- **Written exercise 1**: Lay out the records from the line with "Identify the location of Unfiled" up to and including the line with "In order to click on minimize" as a Markdown table with the columns Row and Record line, leaving out blank lines.

- **Page text**:
LeetCode OJ - Subarray Sum Equals K

Problem:

Please find the problem here.

Analysis:

We can use the running sum trick to reduce the problem of finding a sum to just do a subtraction. With that in mind, we are basically simply counting how many pairs of numbers in the running sum array such that when the right one subtracts the left one, yield $ k $.

Solution:

To find that count, we maintain a "wanted" list when we scan from left to right. The "wanted" list is basically a number such that if we encounter it in the future, it would make a right subtracted result. Building a wanted list is easy, and checking if it is wanted is also easy, so there we go.

Code:

#include "stdafx.h"

// https://leetcode.com/problems/subarray-sum-equals-k

#include "LEET_SUBARRAY_SUM_EQUALS_K.h"
#include <map>
#include <iostream>
#include <sstream>
#include <vector>
#include <string>

using namespace std;

namespace _LEET_SUBARRAY_SUM_EQUALS_K
{
    class Solution
    {
    public:
        int subarraySum(vector<int>& nums, int k)
        {
            int n = (int)nums.size();
            vector<int> running_sums;
            running_sums.resize(n + 1);
            running_sums[0] = 0;
            for (int i = 0; i < n; i++)

- **Material for this exercise**:
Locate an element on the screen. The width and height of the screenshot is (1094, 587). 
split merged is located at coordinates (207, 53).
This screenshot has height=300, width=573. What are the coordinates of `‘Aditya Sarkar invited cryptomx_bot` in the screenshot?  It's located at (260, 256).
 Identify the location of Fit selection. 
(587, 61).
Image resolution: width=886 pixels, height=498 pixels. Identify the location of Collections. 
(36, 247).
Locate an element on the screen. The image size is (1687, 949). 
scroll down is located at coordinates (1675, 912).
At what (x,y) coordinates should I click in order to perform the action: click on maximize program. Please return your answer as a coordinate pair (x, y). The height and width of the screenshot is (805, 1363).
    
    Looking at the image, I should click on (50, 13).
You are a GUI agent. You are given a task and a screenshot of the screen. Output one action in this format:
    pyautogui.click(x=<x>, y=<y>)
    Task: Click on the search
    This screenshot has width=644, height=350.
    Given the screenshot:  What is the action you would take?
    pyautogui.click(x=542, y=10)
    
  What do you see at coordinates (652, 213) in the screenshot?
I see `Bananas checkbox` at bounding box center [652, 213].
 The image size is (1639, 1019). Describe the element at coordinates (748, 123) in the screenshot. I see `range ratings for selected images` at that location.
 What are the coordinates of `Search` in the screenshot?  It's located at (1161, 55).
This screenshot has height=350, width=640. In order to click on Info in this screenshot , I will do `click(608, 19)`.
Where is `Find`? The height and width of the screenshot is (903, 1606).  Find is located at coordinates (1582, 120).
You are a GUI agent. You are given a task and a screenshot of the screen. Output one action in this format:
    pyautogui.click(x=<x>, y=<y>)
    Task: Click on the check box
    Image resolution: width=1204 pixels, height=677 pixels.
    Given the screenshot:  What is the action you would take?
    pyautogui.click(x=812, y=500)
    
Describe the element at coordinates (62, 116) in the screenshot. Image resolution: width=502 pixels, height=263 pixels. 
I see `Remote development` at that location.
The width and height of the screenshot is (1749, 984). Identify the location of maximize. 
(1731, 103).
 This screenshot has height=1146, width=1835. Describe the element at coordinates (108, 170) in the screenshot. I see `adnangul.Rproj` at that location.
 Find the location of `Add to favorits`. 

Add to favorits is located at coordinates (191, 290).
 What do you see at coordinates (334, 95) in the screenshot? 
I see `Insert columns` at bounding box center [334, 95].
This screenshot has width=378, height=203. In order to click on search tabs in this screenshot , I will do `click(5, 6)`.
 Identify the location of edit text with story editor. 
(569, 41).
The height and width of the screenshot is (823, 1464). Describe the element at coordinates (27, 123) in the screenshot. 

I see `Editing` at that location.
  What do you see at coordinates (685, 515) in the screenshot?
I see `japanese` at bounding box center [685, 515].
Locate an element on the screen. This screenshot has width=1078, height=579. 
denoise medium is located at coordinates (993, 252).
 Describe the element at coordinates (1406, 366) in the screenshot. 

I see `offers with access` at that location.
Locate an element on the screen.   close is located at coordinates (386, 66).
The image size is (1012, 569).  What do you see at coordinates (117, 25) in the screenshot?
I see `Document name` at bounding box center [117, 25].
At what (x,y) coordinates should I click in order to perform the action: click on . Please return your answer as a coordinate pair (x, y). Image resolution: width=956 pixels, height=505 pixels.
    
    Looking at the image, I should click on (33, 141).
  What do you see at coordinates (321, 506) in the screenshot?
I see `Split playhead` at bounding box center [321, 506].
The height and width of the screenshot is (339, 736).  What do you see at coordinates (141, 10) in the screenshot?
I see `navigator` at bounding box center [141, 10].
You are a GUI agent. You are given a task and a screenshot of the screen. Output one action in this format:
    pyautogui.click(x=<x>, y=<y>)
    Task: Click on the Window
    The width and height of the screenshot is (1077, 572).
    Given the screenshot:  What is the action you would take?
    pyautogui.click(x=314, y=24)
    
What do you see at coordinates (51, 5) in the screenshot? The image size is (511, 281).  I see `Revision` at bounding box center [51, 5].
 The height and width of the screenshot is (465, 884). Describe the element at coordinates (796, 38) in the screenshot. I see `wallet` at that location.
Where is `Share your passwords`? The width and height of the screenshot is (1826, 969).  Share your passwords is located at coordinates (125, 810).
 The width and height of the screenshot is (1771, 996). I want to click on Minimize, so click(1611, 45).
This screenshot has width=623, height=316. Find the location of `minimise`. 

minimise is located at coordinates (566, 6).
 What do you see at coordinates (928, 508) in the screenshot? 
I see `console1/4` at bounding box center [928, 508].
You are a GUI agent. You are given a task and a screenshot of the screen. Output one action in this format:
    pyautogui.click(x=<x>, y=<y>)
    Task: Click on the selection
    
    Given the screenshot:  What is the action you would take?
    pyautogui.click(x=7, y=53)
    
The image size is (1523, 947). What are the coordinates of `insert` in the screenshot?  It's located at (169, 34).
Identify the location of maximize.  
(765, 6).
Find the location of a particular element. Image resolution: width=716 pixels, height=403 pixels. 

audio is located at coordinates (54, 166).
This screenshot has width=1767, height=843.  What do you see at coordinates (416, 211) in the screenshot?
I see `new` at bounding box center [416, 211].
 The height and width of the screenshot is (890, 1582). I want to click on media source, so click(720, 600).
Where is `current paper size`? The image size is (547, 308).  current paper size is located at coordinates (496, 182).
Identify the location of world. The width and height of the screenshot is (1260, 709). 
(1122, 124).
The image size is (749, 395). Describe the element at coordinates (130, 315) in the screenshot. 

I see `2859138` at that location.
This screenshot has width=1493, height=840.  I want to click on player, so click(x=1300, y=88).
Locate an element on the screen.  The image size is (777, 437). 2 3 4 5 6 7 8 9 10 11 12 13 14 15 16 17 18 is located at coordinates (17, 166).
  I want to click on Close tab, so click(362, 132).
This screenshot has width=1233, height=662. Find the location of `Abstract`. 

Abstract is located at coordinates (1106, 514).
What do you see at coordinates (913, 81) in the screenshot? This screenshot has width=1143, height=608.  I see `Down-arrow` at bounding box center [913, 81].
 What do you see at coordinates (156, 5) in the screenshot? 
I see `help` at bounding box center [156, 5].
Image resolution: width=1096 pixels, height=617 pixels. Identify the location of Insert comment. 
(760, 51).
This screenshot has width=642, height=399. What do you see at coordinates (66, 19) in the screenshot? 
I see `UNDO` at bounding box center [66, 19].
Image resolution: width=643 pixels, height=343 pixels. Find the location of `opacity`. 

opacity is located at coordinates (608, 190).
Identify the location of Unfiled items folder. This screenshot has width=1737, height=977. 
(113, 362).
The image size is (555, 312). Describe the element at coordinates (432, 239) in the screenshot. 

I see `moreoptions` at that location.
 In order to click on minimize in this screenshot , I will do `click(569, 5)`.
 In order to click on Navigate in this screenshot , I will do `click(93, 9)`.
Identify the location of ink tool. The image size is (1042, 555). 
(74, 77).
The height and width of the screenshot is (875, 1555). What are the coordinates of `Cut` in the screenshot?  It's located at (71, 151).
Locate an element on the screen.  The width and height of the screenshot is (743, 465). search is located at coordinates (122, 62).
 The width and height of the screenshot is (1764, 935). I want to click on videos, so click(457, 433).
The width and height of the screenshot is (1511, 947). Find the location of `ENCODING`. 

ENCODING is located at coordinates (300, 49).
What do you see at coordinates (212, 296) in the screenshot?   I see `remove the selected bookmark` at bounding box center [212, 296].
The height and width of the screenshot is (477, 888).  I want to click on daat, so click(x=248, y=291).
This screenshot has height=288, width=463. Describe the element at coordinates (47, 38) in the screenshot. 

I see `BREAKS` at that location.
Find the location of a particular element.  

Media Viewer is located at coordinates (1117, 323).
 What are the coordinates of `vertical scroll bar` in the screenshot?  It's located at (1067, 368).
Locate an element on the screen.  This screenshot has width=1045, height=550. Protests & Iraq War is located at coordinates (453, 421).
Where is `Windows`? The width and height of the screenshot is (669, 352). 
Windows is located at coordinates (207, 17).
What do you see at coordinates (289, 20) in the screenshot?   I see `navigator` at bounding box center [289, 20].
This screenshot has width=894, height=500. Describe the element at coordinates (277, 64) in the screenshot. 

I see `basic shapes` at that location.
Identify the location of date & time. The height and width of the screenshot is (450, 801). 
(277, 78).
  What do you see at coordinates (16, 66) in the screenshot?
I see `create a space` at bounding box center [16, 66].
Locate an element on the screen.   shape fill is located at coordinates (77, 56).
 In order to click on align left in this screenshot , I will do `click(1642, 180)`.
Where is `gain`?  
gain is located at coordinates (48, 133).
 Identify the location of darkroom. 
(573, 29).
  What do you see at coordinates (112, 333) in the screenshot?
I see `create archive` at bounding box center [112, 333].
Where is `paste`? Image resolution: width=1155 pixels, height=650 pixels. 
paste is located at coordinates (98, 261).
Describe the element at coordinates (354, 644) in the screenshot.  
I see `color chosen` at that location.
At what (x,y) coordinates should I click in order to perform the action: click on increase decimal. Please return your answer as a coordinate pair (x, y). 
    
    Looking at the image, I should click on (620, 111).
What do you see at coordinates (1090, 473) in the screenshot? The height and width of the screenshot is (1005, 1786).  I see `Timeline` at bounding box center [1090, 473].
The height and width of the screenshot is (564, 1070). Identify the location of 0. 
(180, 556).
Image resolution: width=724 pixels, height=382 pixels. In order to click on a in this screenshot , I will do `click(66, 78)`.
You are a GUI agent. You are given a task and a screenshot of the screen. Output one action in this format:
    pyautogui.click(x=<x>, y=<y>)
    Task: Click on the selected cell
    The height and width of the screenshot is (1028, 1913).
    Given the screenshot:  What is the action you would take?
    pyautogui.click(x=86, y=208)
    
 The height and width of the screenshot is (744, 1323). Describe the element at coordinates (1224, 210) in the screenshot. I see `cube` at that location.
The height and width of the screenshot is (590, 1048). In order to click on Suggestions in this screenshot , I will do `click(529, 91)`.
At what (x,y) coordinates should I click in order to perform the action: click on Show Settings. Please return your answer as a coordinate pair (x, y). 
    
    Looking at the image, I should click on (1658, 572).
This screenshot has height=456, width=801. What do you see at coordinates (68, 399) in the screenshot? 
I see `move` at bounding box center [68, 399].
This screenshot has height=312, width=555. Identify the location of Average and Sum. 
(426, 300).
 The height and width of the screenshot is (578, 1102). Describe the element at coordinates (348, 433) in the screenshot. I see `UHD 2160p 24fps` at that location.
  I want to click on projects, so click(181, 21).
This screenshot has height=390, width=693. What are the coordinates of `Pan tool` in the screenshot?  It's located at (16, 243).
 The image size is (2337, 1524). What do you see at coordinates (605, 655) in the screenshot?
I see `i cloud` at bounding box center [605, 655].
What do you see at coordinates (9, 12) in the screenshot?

- **Written exercise 2**: According to the Subarray Sum Equals K write-up, what trick turns the problem of finding a sum into a subtraction?

- **Reply 1**:
| Row | Record line |
|---|---|
| 1 | Identify the location of Unfiled items folder. This screenshot has width=1737, height=977.  |
| 2 | (113, 362). |
| 3 | The image size is (555, 312). Describe the element at coordinates (432, 239) in the screenshot.  |
| 4 | I see `moreoptions` at that location. |
| 5 |  In order to click on minimize in this screenshot , I will do `click(569, 5)`. |

- **Reply 2**: The running sum trick.